▶ Problem requirements:
Apart from the pictures, write out the records that follow exactly.

▶ Material provided:

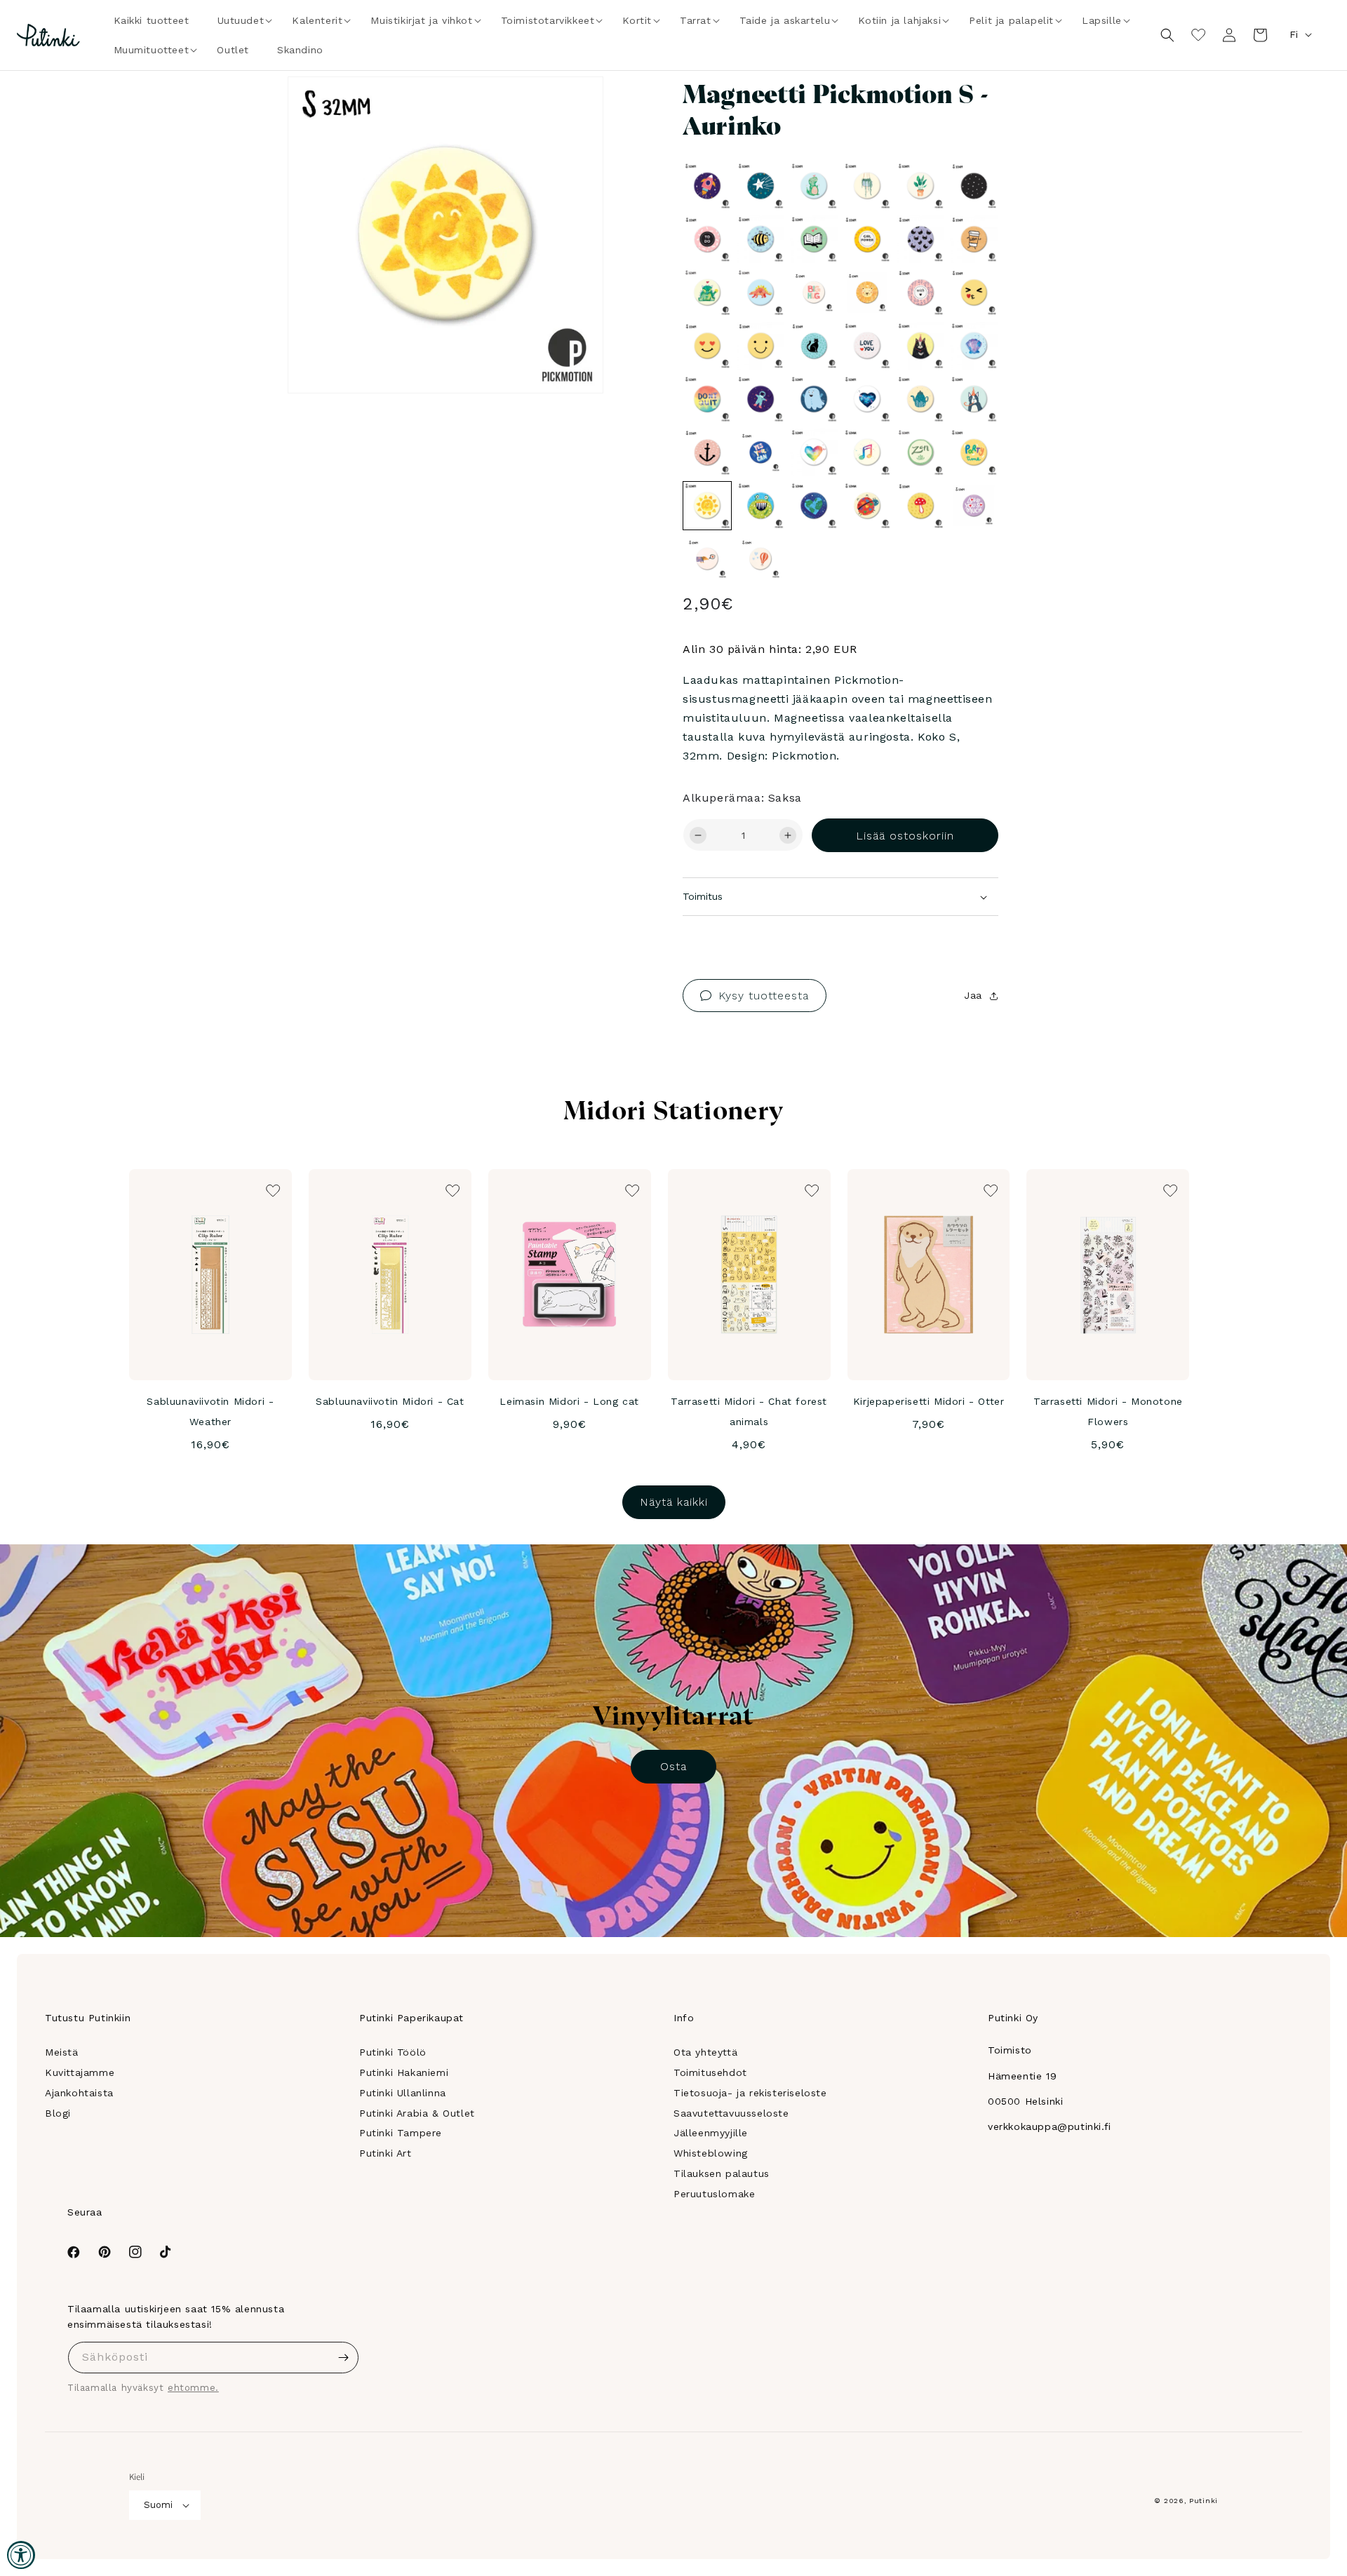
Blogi (58, 2113)
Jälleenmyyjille (711, 2132)
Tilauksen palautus (722, 2173)
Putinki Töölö (393, 2052)
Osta (673, 1766)
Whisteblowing (711, 2153)
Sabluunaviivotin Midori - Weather (210, 1411)
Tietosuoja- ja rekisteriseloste (750, 2092)
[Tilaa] (343, 2357)
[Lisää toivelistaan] (572, 106)
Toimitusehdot (710, 2072)
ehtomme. (193, 2387)
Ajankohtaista (79, 2092)
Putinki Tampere (400, 2132)
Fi (1293, 34)
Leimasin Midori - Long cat (569, 1401)
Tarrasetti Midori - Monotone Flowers (1108, 1411)
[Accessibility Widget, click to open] (21, 2555)
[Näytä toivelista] (1198, 35)
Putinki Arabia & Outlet (417, 2113)
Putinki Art (385, 2153)
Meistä (62, 2052)
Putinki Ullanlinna (402, 2092)
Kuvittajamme (79, 2072)
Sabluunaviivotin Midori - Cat (390, 1401)
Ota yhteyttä (705, 2052)
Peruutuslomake (714, 2193)
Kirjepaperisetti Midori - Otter (929, 1401)
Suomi (158, 2505)
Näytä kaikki (674, 1502)
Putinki (1203, 2500)
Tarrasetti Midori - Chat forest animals (749, 1411)
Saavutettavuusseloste (731, 2113)
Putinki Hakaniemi (403, 2072)
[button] (241, 20)
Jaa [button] (973, 995)
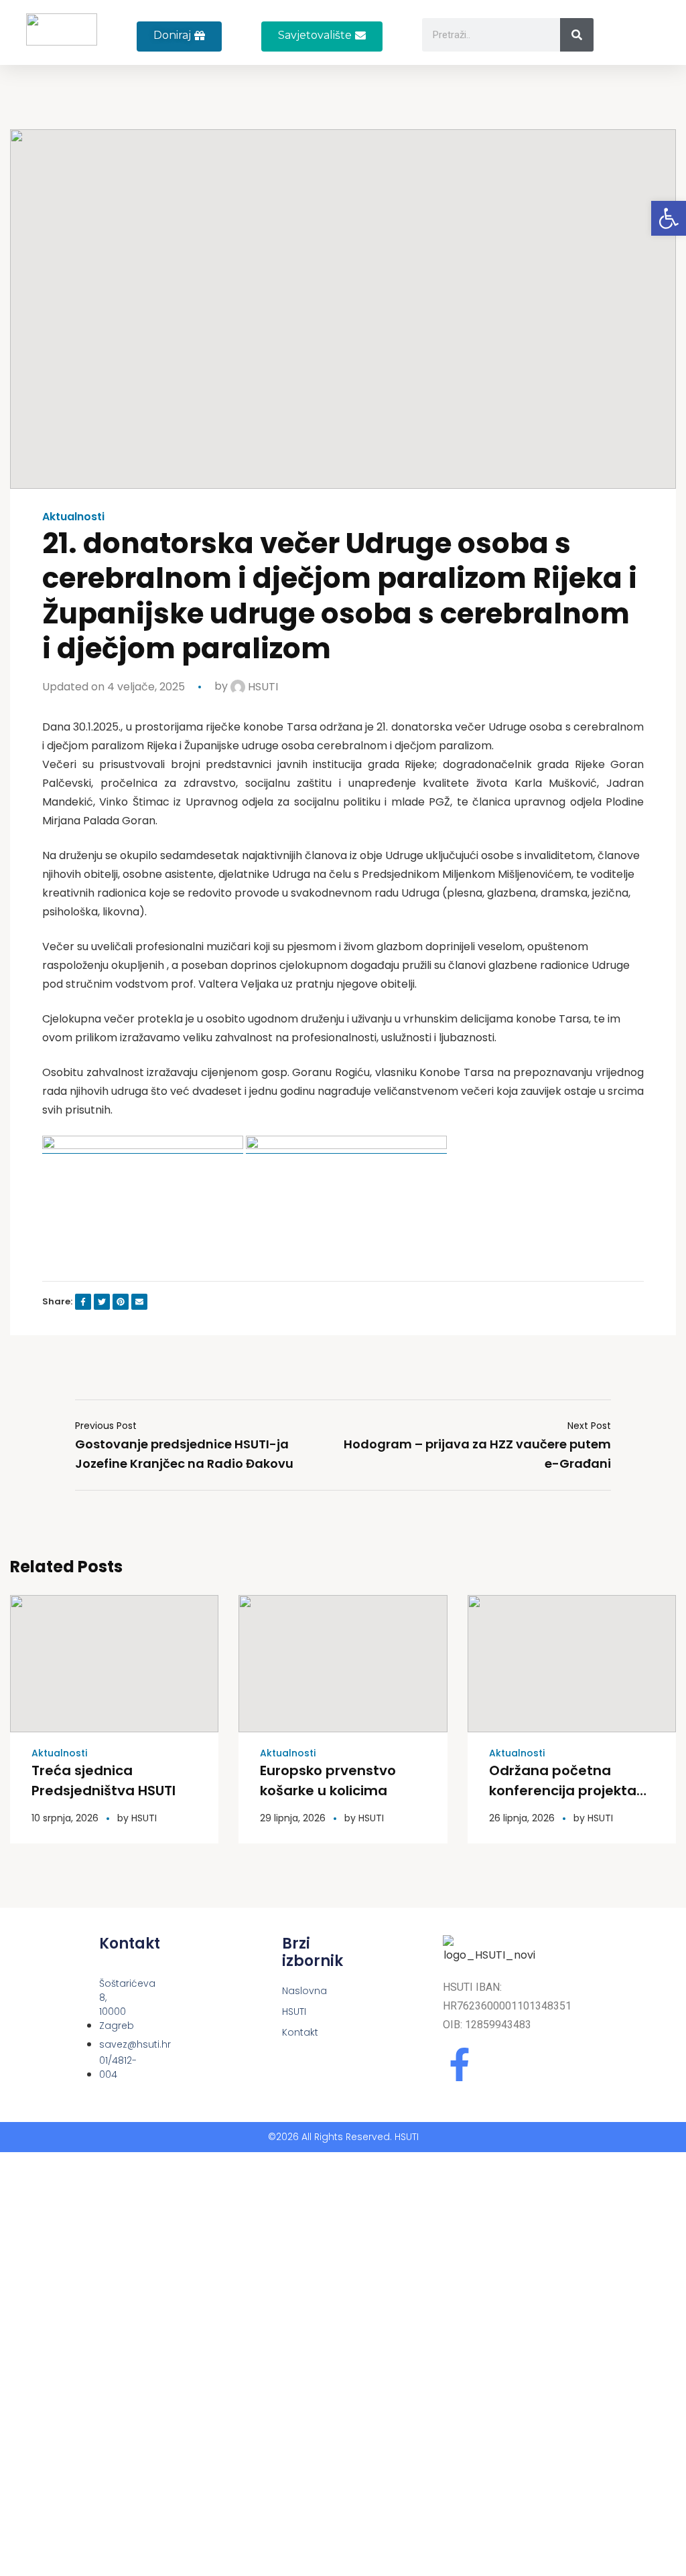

▶ Output below:
Blogi (58, 2113)
Jälleenmyyjille (711, 2132)
Tilauksen palautus (722, 2173)
Putinki Töölö (393, 2052)
Osta (673, 1766)
Whisteblowing (711, 2153)
Sabluunaviivotin Midori - Weather (210, 1411)
Tietosuoja- ja rekisteriseloste (750, 2092)
[Tilaa] (343, 2357)
[Lisää toivelistaan] (572, 106)
Toimitusehdot (710, 2072)
ehtomme. (193, 2387)
Ajankohtaista (79, 2092)
Putinki Tampere (400, 2132)
Fi (1293, 34)
Leimasin Midori - Long cat (569, 1401)
Tarrasetti Midori - Monotone Flowers (1108, 1411)
[Accessibility Widget, click to open] (21, 2555)
[Näytä toivelista] (1198, 35)
Putinki Arabia & Outlet (417, 2113)
Putinki Art (385, 2153)
Meistä (62, 2052)
Putinki Ullanlinna (402, 2092)
Kuvittajamme (79, 2072)
Sabluunaviivotin Midori - Cat (390, 1401)
Ota yhteyttä (705, 2052)
Peruutuslomake (714, 2193)
Kirjepaperisetti Midori - Otter (929, 1401)
Suomi (158, 2505)
Näytä kaikki (674, 1502)
Putinki (1203, 2500)
Tarrasetti Midori - Chat forest animals (749, 1411)
Saavutettavuusseloste (731, 2113)
Putinki Hakaniemi (403, 2072)
[button] (241, 20)
Jaa [button] (973, 995)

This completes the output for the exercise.